# Salisbury NC straight side Coca-Cola dump



## GACDIG (Mar 7, 2019)

Last weekend me and a dig friend located the Salisbury NC Coca Cola company dump. This was the dump where they through all the straight sided bottles when the company changed over to the hobble skirt bottle in 1916. There were nothing but hundreds of all straight sided coke bottles. We dug and dug but most all of the bottles were broke. Not sure if this happened when they dumped them or the kid in the 1900's. Areas of the dump had been dug before. I still brought home 48 bottles.
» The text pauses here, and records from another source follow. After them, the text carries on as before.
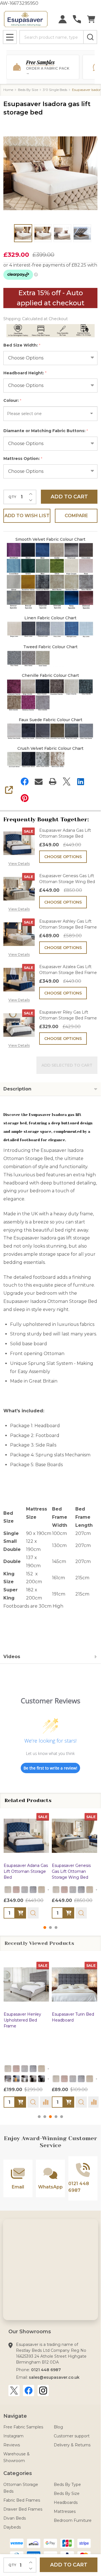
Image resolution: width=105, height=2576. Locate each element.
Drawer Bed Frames (22, 2509)
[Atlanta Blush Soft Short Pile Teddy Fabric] (16, 1890)
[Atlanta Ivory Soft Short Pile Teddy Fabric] (8, 1890)
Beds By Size (67, 2493)
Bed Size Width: (22, 345)
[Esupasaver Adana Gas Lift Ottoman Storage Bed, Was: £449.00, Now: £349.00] (26, 1835)
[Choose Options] (20, 1913)
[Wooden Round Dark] (41, 2079)
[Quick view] (33, 1913)
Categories (17, 2473)
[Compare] (45, 2102)
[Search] (90, 37)
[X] (67, 781)
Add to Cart (69, 497)
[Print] (53, 781)
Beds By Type (67, 2484)
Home (8, 90)
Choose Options (63, 856)
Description (17, 1089)
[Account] (62, 19)
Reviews (11, 2444)
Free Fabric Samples (23, 2427)
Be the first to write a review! (50, 1768)
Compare (76, 515)
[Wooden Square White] (25, 2079)
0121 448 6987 (46, 2369)
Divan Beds (14, 2518)
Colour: (12, 400)
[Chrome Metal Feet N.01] (8, 2079)
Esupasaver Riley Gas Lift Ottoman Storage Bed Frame (68, 1015)
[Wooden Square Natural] (16, 2079)
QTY (12, 497)
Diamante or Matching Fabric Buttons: (45, 431)
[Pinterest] (25, 798)
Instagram (13, 2436)
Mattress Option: (23, 458)
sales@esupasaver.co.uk (54, 2377)
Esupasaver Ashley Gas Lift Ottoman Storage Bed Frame (68, 924)
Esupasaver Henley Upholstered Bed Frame (22, 2020)
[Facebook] (25, 781)
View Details (19, 863)
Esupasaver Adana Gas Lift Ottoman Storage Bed (65, 833)
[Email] (39, 781)
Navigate (15, 2416)
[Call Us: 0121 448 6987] (77, 19)
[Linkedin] (81, 781)
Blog (58, 2427)
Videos (11, 1656)
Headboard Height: (25, 373)
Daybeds (12, 2527)
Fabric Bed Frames (21, 2500)
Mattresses (65, 2511)
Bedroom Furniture (73, 2520)
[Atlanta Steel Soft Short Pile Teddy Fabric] (33, 1890)
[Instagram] (43, 2390)
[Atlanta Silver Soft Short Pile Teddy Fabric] (25, 1890)
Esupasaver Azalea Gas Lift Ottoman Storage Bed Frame (68, 969)
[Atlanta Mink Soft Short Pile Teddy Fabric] (41, 1890)
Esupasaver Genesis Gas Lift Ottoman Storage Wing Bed (67, 878)
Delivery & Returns (72, 2444)
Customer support (72, 2436)
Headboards (66, 2502)
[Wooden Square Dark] (33, 2079)
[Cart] (91, 19)
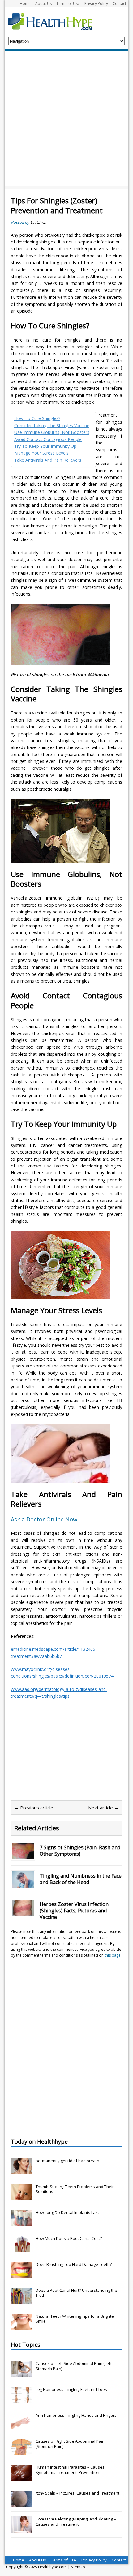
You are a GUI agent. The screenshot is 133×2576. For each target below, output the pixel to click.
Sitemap (78, 2567)
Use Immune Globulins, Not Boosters (51, 432)
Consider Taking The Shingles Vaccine (51, 425)
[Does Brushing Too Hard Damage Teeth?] (21, 2275)
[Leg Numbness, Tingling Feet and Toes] (21, 2400)
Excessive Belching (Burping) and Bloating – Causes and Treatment (76, 2521)
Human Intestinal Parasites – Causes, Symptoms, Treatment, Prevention (70, 2469)
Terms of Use (68, 3)
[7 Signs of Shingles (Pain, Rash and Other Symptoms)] (23, 1856)
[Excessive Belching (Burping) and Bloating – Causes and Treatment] (21, 2529)
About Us (43, 3)
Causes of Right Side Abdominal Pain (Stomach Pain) (70, 2443)
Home (25, 3)
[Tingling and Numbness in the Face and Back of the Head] (23, 1884)
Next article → (103, 1807)
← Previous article (33, 1807)
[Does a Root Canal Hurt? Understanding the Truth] (21, 2300)
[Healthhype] (54, 21)
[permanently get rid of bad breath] (21, 2171)
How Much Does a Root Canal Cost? (69, 2238)
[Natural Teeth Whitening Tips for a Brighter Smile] (21, 2326)
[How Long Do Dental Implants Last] (21, 2223)
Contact (119, 3)
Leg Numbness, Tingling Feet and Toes (71, 2389)
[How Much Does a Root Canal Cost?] (21, 2249)
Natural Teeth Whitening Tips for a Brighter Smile (75, 2318)
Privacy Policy (96, 3)
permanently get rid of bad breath (67, 2160)
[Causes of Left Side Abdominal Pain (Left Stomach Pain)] (21, 2374)
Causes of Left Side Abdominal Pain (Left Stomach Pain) (74, 2366)
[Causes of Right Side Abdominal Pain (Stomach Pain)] (21, 2451)
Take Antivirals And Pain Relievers (47, 460)
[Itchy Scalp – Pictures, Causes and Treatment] (21, 2503)
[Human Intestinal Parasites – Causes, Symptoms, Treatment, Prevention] (21, 2477)
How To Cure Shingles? (37, 418)
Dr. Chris (38, 222)
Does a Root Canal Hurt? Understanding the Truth (76, 2292)
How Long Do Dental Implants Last (67, 2212)
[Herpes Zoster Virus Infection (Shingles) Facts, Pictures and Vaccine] (23, 1913)
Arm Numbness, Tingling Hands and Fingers (76, 2415)
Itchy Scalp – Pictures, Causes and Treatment (77, 2493)
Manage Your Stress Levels (41, 453)
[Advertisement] (66, 120)
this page (113, 1955)
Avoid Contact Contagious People (48, 439)
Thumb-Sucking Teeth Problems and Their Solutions (75, 2189)
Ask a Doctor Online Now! (45, 1519)
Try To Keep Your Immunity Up (45, 446)
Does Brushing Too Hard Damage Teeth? (74, 2264)
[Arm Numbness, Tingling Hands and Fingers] (21, 2425)
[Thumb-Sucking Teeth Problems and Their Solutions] (21, 2197)
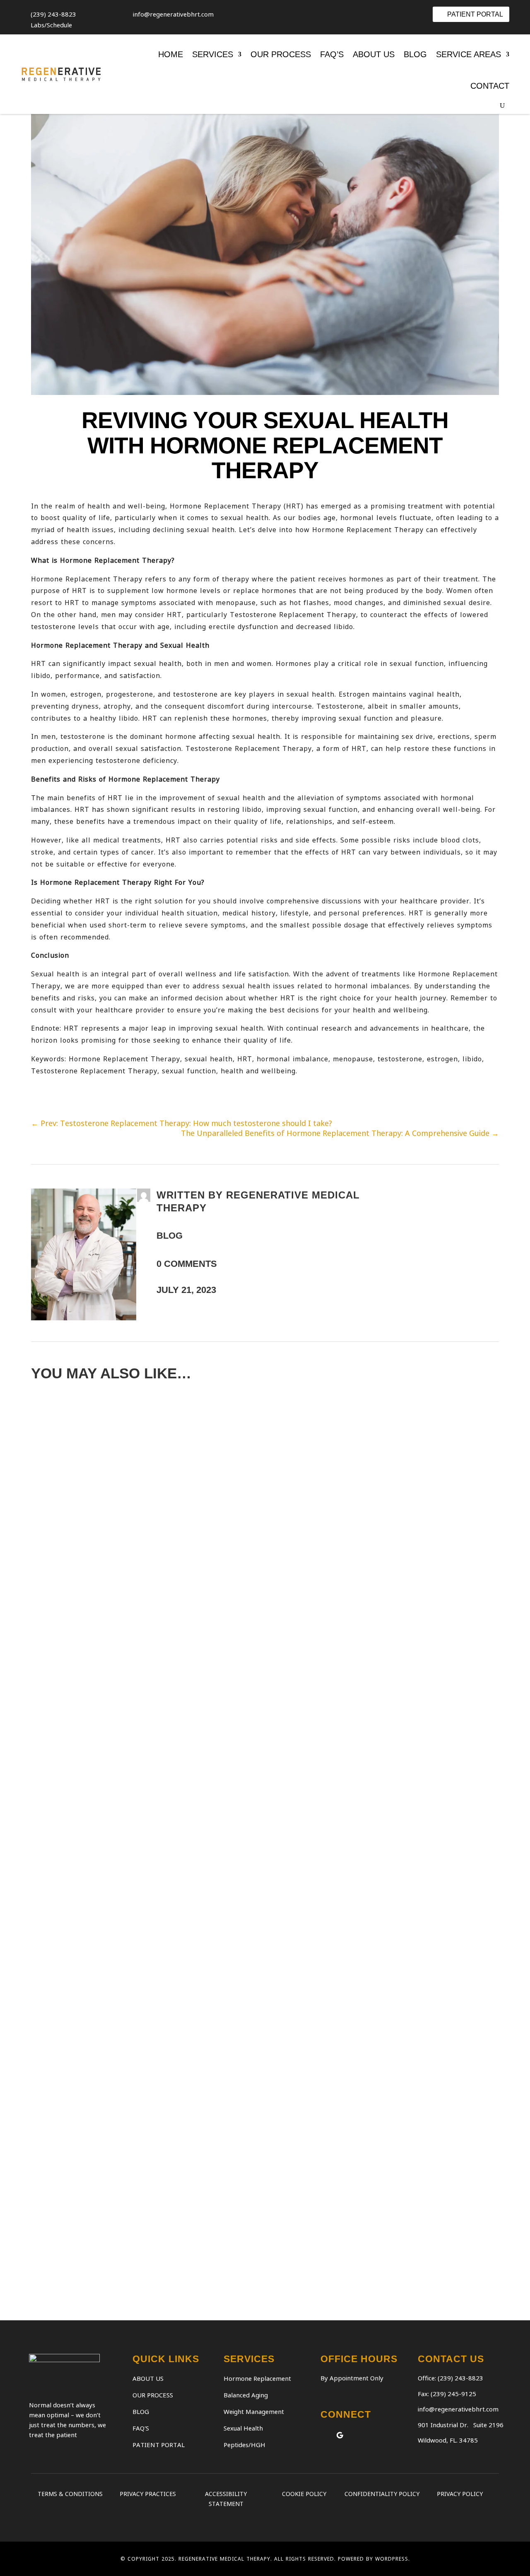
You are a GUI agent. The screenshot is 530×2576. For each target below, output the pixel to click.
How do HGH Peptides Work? (125, 1427)
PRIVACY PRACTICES (148, 2494)
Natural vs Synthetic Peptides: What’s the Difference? (208, 1957)
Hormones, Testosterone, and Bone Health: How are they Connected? (255, 1608)
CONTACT (489, 85)
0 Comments (187, 1264)
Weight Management (254, 2411)
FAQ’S (332, 54)
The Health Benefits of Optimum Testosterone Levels (204, 1789)
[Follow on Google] (339, 2435)
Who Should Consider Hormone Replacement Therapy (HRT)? (225, 1704)
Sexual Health (243, 2428)
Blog (170, 1235)
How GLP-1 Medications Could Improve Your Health (195, 1873)
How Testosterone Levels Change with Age (172, 2042)
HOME (170, 54)
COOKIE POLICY (304, 2494)
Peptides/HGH (244, 2444)
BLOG (415, 54)
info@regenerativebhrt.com (458, 2409)
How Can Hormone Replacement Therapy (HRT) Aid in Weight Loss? (241, 1512)
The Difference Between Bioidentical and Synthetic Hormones (232, 2127)
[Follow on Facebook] (323, 2435)
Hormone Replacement (257, 2378)
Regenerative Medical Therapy (92, 1443)
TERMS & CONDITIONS (70, 2494)
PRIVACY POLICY (460, 2494)
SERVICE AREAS (468, 54)
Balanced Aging (246, 2395)
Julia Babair (64, 1528)
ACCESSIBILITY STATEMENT (226, 2499)
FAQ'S (140, 2428)
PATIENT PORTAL (475, 14)
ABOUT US (374, 54)
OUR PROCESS (281, 54)
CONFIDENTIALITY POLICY (381, 2494)
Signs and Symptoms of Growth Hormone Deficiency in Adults (229, 2223)
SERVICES (212, 54)
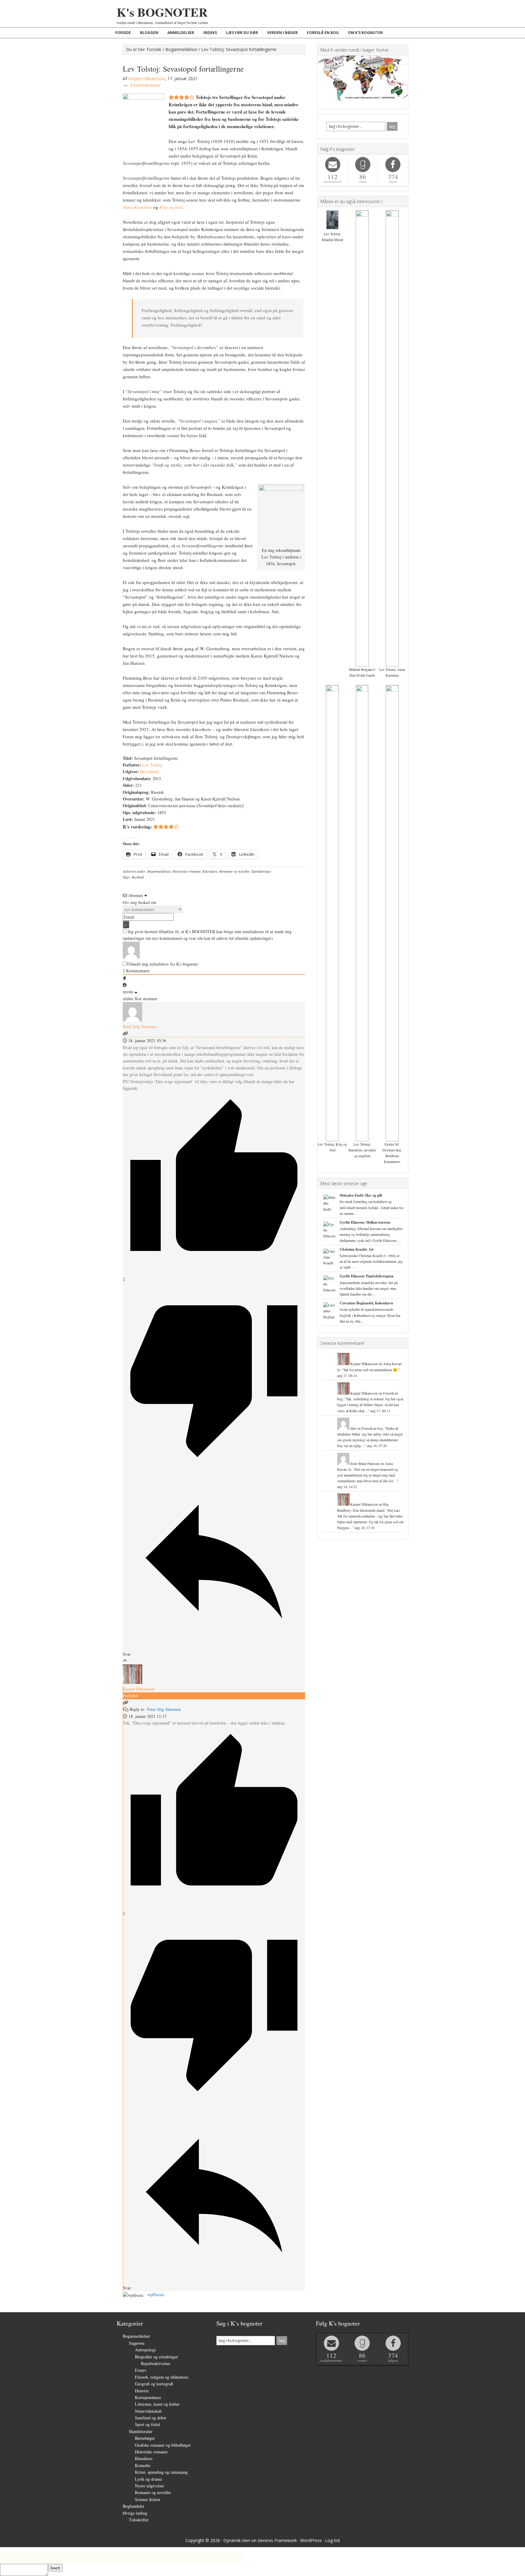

LOL.


----------



## yacorie (Mar 7, 2019)

Wow that’s great.  I’d keep digging and keep looking.  Are they all Salisbury?  I understand that’s the plant but have no idea if they had other plants bottles too for whatever reason


----------



## CanadianBottles (Mar 7, 2019)

Wow, that is very cool!  If that many are broken then you could be digging in an older part of the dump where they disposed of broken bottles before the switch-over.  If that's the case there could still be another section full of intact bottles.  It's also possible that they broke them intentionally on orders from the company headquarters so that they wouldn't be used by some rival company.  I doubt kids would have been that thorough if they were all dumped at once, that would have left a pretty deep pile of bottles in the dump.


----------



## GACDIG (Mar 7, 2019)

Thanks, Ya we found a couple good ones. I will go back. The only other bottles were two Mint colas and hundreds of SS coca-colas. I own allot of Salisbury coke things. I was friends with a family that worked in the original plant from 1906. Got allot of one of a kind from them when the plant closed in the 50's,


----------



## hemihampton (Mar 7, 2019)

Nice find. Reminds me of a dump I found that had hundreds of A.R. Andrews bottles from around 1910 time frame, 95% of them had the tops broken off, even the Seltzer bottle I found had the top broken off. LEON.


----------



## American (Mar 13, 2019)

I used to live in Granite Quarry and Rockwell and I took my kids to dig in Salisbury in the 90's.  We also dug straight side cokes, but they were in a small creek and they were whole.  One of my daughters lives in Concord and she says she thinks she has located the old Salisbury town dump (or one of them) and we are planning one getting together to dig it some day.  Been saying that for a while....
Somewhere in Salisbury there are very old, pontiled bottles buried.  Very old town - Andrew Jackson lived there at one time.


----------



## RickNC (Mar 13, 2019)

Wow. The kind of place I keep hoping to find.


----------



## GACDIG (Mar 15, 2019)

Here is a pic I have of the Salisbury Coca-Cola paint in 1906 and one of it today.


----------